Exercise requirements: Copy every record below exactly as it stands.

Data for this task:
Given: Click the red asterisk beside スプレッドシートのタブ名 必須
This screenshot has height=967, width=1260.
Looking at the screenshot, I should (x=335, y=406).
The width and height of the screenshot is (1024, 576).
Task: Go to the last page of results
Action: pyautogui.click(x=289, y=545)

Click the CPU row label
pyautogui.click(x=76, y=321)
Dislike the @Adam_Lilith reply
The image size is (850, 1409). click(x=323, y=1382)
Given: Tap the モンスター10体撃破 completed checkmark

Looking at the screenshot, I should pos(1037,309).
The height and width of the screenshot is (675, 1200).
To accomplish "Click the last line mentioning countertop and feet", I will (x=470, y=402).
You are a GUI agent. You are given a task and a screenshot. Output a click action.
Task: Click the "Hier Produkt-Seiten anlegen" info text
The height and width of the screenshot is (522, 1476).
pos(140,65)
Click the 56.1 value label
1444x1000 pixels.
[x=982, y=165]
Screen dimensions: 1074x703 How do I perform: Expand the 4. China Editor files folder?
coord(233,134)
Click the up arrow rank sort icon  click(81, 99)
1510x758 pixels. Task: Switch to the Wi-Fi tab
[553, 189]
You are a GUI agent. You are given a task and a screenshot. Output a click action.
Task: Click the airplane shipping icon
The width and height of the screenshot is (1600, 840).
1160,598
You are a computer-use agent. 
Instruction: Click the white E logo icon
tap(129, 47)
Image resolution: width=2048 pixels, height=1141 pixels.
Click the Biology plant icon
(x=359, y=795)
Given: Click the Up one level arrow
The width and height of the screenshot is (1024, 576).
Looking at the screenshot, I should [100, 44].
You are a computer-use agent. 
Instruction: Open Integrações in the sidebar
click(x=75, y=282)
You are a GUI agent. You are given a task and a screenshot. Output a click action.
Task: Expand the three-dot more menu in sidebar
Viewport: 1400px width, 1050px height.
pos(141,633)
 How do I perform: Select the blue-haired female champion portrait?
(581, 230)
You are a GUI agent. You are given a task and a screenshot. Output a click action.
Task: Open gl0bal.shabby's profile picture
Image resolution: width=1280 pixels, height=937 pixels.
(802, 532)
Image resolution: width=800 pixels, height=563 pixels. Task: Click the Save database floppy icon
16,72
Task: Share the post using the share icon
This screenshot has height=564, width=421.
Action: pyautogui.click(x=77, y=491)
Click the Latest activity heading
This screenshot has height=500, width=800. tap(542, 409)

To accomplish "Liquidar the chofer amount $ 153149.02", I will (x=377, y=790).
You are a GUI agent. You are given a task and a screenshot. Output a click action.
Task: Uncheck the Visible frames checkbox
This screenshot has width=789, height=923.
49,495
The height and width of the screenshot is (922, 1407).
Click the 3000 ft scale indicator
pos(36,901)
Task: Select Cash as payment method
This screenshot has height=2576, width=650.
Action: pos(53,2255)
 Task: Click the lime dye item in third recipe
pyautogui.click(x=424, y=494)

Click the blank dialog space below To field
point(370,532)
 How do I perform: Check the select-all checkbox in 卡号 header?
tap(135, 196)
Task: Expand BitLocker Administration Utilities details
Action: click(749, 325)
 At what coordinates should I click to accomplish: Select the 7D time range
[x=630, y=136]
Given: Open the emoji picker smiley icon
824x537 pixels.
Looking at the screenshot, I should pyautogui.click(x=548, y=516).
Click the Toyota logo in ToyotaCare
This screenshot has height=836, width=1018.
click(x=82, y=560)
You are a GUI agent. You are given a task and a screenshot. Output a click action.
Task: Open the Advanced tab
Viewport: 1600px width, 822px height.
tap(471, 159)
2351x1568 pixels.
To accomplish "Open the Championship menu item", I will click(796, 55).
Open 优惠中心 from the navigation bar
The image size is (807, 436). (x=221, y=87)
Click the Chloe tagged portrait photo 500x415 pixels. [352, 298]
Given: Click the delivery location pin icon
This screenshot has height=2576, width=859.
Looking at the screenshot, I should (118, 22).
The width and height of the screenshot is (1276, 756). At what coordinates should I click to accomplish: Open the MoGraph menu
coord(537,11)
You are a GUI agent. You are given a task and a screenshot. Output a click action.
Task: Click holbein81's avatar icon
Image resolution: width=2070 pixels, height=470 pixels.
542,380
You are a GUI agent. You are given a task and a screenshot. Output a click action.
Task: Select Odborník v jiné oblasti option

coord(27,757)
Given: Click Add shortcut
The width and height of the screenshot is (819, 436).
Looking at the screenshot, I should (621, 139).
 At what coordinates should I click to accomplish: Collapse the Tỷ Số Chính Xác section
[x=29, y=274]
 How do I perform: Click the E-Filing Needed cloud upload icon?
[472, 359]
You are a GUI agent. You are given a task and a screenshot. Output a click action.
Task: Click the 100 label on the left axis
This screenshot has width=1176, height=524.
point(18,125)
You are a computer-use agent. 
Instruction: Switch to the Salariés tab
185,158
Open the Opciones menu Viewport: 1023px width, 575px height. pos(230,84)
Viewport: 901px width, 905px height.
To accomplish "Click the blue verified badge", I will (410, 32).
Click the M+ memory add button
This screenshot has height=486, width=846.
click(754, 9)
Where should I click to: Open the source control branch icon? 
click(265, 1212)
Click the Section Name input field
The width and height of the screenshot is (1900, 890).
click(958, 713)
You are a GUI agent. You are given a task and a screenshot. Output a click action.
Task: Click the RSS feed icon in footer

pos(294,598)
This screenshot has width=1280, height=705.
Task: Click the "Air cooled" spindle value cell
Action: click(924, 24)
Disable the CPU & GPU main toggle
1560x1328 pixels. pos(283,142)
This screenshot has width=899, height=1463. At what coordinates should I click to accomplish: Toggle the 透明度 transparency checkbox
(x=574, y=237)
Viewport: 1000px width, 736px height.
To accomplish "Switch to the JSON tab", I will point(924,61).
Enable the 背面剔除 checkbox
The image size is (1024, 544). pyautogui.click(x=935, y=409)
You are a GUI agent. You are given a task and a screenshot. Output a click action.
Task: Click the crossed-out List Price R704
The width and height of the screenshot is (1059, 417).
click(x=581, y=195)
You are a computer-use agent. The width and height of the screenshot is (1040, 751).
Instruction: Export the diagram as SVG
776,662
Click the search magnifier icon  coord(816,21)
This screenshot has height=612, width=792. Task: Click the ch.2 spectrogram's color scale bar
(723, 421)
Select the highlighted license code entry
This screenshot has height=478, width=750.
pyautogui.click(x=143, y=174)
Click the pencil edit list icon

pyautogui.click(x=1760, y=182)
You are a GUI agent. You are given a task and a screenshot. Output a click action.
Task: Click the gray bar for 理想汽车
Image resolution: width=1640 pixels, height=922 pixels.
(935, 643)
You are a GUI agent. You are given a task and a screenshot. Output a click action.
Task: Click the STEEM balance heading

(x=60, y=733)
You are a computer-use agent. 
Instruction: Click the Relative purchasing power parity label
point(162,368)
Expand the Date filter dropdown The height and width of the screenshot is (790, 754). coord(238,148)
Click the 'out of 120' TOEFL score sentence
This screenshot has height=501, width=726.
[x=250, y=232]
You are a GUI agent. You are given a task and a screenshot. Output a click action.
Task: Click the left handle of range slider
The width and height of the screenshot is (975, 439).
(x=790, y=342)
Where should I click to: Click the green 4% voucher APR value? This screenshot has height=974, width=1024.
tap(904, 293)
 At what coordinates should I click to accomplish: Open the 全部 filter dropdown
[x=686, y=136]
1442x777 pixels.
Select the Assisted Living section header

Output below:
Given: Click the red asterisk beside スプレッドシートのタブ名 必須
This screenshot has height=967, width=1260.
Looking at the screenshot, I should (x=335, y=406).
The width and height of the screenshot is (1024, 576).
Task: Go to the last page of results
Action: pyautogui.click(x=289, y=545)

Click the CPU row label
pyautogui.click(x=76, y=321)
Dislike the @Adam_Lilith reply
The image size is (850, 1409). click(x=323, y=1382)
Given: Tap the モンスター10体撃破 completed checkmark

Looking at the screenshot, I should pos(1037,309).
The height and width of the screenshot is (675, 1200).
To accomplish "Click the last line mentioning countertop and feet", I will (x=470, y=402).
You are a GUI agent. You are given a task and a screenshot. Output a click action.
Task: Click the "Hier Produkt-Seiten anlegen" info text
The height and width of the screenshot is (522, 1476).
pos(140,65)
Click the 56.1 value label
1444x1000 pixels.
[x=982, y=165]
Screen dimensions: 1074x703 How do I perform: Expand the 4. China Editor files folder?
coord(233,134)
Click the up arrow rank sort icon  click(81, 99)
1510x758 pixels. Task: Switch to the Wi-Fi tab
[553, 189]
You are a GUI agent. You are given a task and a screenshot. Output a click action.
Task: Click the airplane shipping icon
The width and height of the screenshot is (1600, 840).
1160,598
You are a computer-use agent. 
Instruction: Click the white E logo icon
tap(129, 47)
Image resolution: width=2048 pixels, height=1141 pixels.
Click the Biology plant icon
(x=359, y=795)
Given: Click the Up one level arrow
The width and height of the screenshot is (1024, 576).
Looking at the screenshot, I should [100, 44].
You are a computer-use agent. 
Instruction: Open Integrações in the sidebar
click(x=75, y=282)
You are a GUI agent. You are given a task and a screenshot. Output a click action.
Task: Expand the three-dot more menu in sidebar
Viewport: 1400px width, 1050px height.
pos(141,633)
 How do I perform: Select the blue-haired female champion portrait?
(581, 230)
You are a GUI agent. You are given a task and a screenshot. Output a click action.
Task: Open gl0bal.shabby's profile picture
Image resolution: width=1280 pixels, height=937 pixels.
(802, 532)
Image resolution: width=800 pixels, height=563 pixels. Task: Click the Save database floppy icon
16,72
Task: Share the post using the share icon
This screenshot has height=564, width=421.
Action: pyautogui.click(x=77, y=491)
Click the Latest activity heading
This screenshot has height=500, width=800. tap(542, 409)

To accomplish "Liquidar the chofer amount $ 153149.02", I will (x=377, y=790).
You are a GUI agent. You are given a task and a screenshot. Output a click action.
Task: Uncheck the Visible frames checkbox
This screenshot has width=789, height=923.
49,495
The height and width of the screenshot is (922, 1407).
Click the 3000 ft scale indicator
pos(36,901)
Task: Select Cash as payment method
This screenshot has height=2576, width=650.
Action: pos(53,2255)
 Task: Click the lime dye item in third recipe
pyautogui.click(x=424, y=494)

Click the blank dialog space below To field
point(370,532)
 How do I perform: Check the select-all checkbox in 卡号 header?
tap(135, 196)
Task: Expand BitLocker Administration Utilities details
Action: click(749, 325)
 At what coordinates should I click to accomplish: Select the 7D time range
[x=630, y=136]
Given: Open the emoji picker smiley icon
824x537 pixels.
Looking at the screenshot, I should pyautogui.click(x=548, y=516).
Click the Toyota logo in ToyotaCare
This screenshot has height=836, width=1018.
click(x=82, y=560)
You are a GUI agent. You are given a task and a screenshot. Output a click action.
Task: Open the Advanced tab
Viewport: 1600px width, 822px height.
tap(471, 159)
2351x1568 pixels.
To accomplish "Open the Championship menu item", I will click(796, 55).
Open 优惠中心 from the navigation bar
The image size is (807, 436). (x=221, y=87)
Click the Chloe tagged portrait photo 500x415 pixels. [352, 298]
Given: Click the delivery location pin icon
This screenshot has height=2576, width=859.
Looking at the screenshot, I should (118, 22).
The width and height of the screenshot is (1276, 756). At what coordinates should I click to accomplish: Open the MoGraph menu
coord(537,11)
You are a GUI agent. You are given a task and a screenshot. Output a click action.
Task: Click holbein81's avatar icon
Image resolution: width=2070 pixels, height=470 pixels.
542,380
You are a GUI agent. You are given a task and a screenshot. Output a click action.
Task: Select Odborník v jiné oblasti option

coord(27,757)
Given: Click Add shortcut
The width and height of the screenshot is (819, 436).
Looking at the screenshot, I should (621, 139).
 At what coordinates should I click to accomplish: Collapse the Tỷ Số Chính Xác section
[x=29, y=274]
 How do I perform: Click the E-Filing Needed cloud upload icon?
[472, 359]
You are a GUI agent. You are given a task and a screenshot. Output a click action.
Task: Click the 100 label on the left axis
This screenshot has width=1176, height=524.
point(18,125)
You are a computer-use agent. 
Instruction: Switch to the Salariés tab
185,158
Open the Opciones menu Viewport: 1023px width, 575px height. pos(230,84)
Viewport: 901px width, 905px height.
To accomplish "Click the blue verified badge", I will (410, 32).
Click the M+ memory add button
This screenshot has height=486, width=846.
click(754, 9)
Where should I click to: Open the source control branch icon? 
click(265, 1212)
Click the Section Name input field
The width and height of the screenshot is (1900, 890).
click(958, 713)
You are a GUI agent. You are given a task and a screenshot. Output a click action.
Task: Click the RSS feed icon in footer

pos(294,598)
This screenshot has width=1280, height=705.
Task: Click the "Air cooled" spindle value cell
Action: click(924, 24)
Disable the CPU & GPU main toggle
1560x1328 pixels. pos(283,142)
This screenshot has width=899, height=1463. At what coordinates should I click to accomplish: Toggle the 透明度 transparency checkbox
(x=574, y=237)
Viewport: 1000px width, 736px height.
To accomplish "Switch to the JSON tab", I will point(924,61).
Enable the 背面剔除 checkbox
The image size is (1024, 544). pyautogui.click(x=935, y=409)
You are a GUI agent. You are given a task and a screenshot. Output a click action.
Task: Click the crossed-out List Price R704
The width and height of the screenshot is (1059, 417).
click(x=581, y=195)
You are a computer-use agent. The width and height of the screenshot is (1040, 751).
Instruction: Export the diagram as SVG
776,662
Click the search magnifier icon  coord(816,21)
This screenshot has height=612, width=792. Task: Click the ch.2 spectrogram's color scale bar
(723, 421)
Select the highlighted license code entry
This screenshot has height=478, width=750.
pyautogui.click(x=143, y=174)
Click the pencil edit list icon

pyautogui.click(x=1760, y=182)
You are a GUI agent. You are given a task and a screenshot. Output a click action.
Task: Click the gray bar for 理想汽车
Image resolution: width=1640 pixels, height=922 pixels.
(935, 643)
You are a GUI agent. You are given a task and a screenshot. Output a click action.
Task: Click the STEEM balance heading

(x=60, y=733)
You are a computer-use agent. 
Instruction: Click the Relative purchasing power parity label
point(162,368)
Expand the Date filter dropdown The height and width of the screenshot is (790, 754). coord(238,148)
Click the 'out of 120' TOEFL score sentence
This screenshot has height=501, width=726.
[x=250, y=232]
You are a GUI agent. You are given a task and a screenshot. Output a click action.
Task: Click the left handle of range slider
The width and height of the screenshot is (975, 439).
(x=790, y=342)
Where should I click to: Click the green 4% voucher APR value? This screenshot has height=974, width=1024.
tap(904, 293)
 At what coordinates should I click to accomplish: Open the 全部 filter dropdown
[x=686, y=136]
1442x777 pixels.
Select the Assisted Living section header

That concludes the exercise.